__GOAL OF THE EXERCISE__: Repeat, word for word, every line from the line holding "Click the 永新股份 company name" through the final line of the entries below. Skip all pictures.

__Stored data entries__:
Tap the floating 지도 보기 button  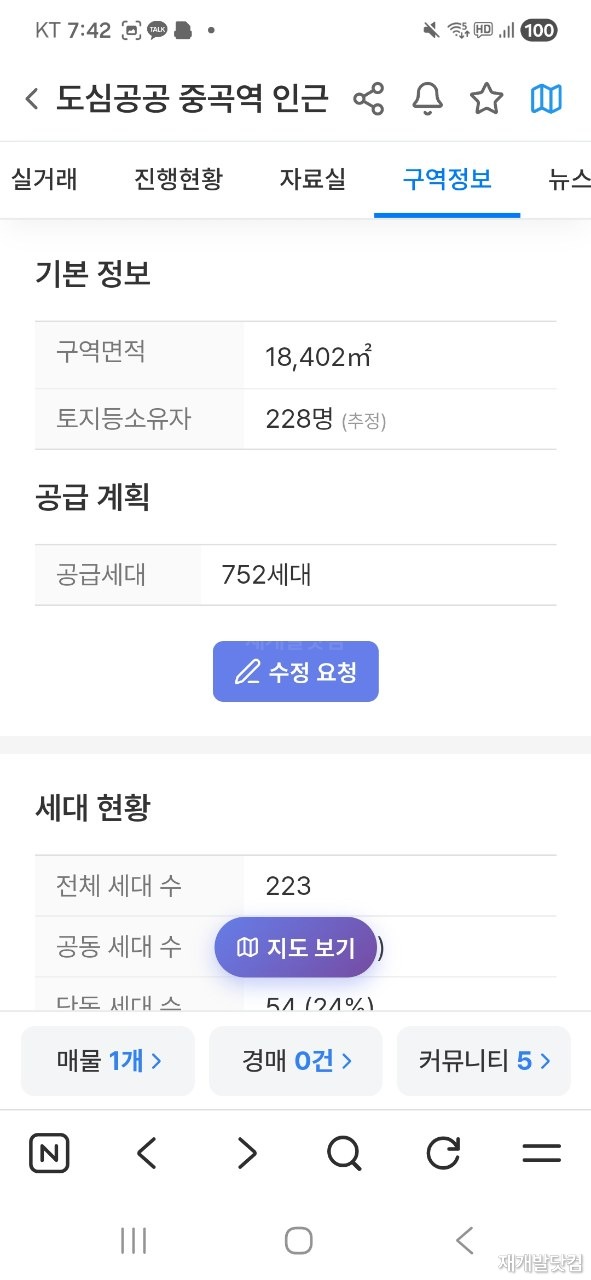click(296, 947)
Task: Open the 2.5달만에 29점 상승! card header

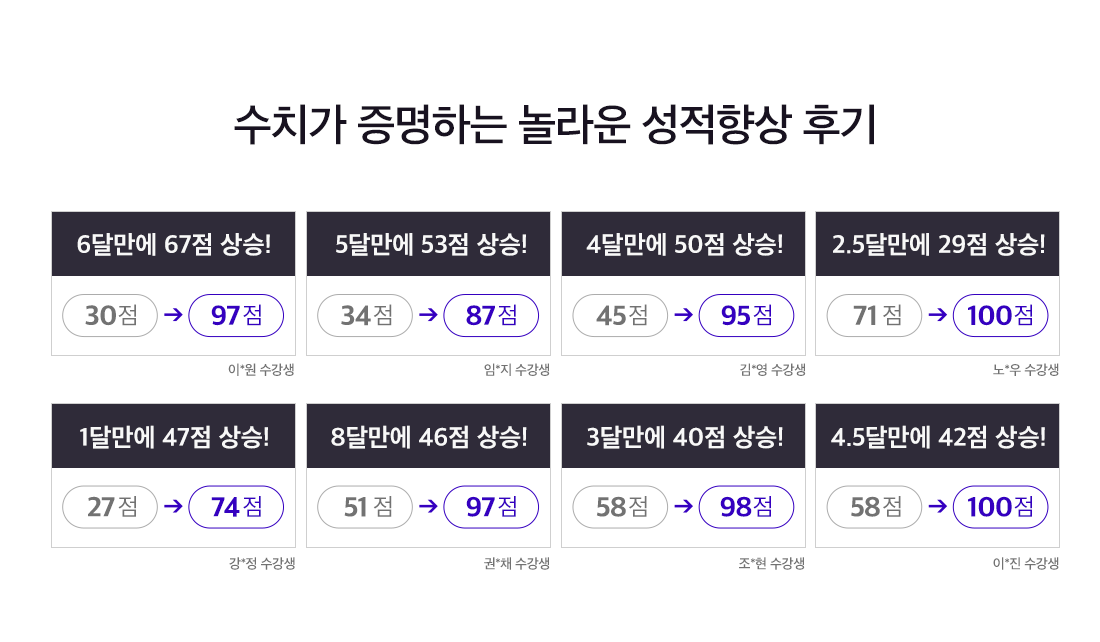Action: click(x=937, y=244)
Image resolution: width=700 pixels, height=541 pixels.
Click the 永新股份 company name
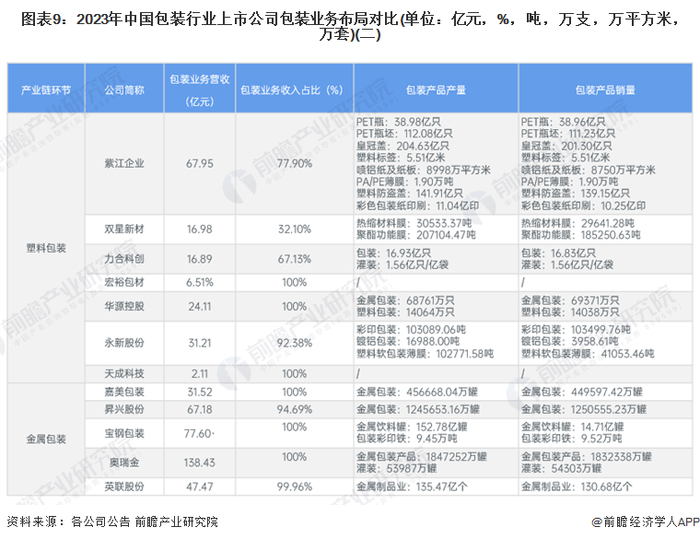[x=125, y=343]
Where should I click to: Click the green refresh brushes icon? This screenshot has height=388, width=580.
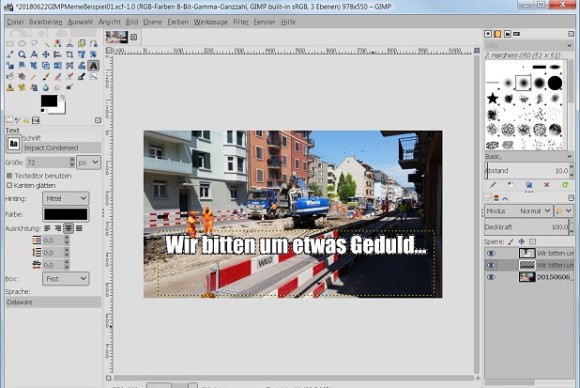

__ANSWER FOR THIS EXERCISE__:
Click the 永新股份 company name
[x=125, y=343]
Where should I click to: Click the green refresh brushes icon? This screenshot has height=388, width=580.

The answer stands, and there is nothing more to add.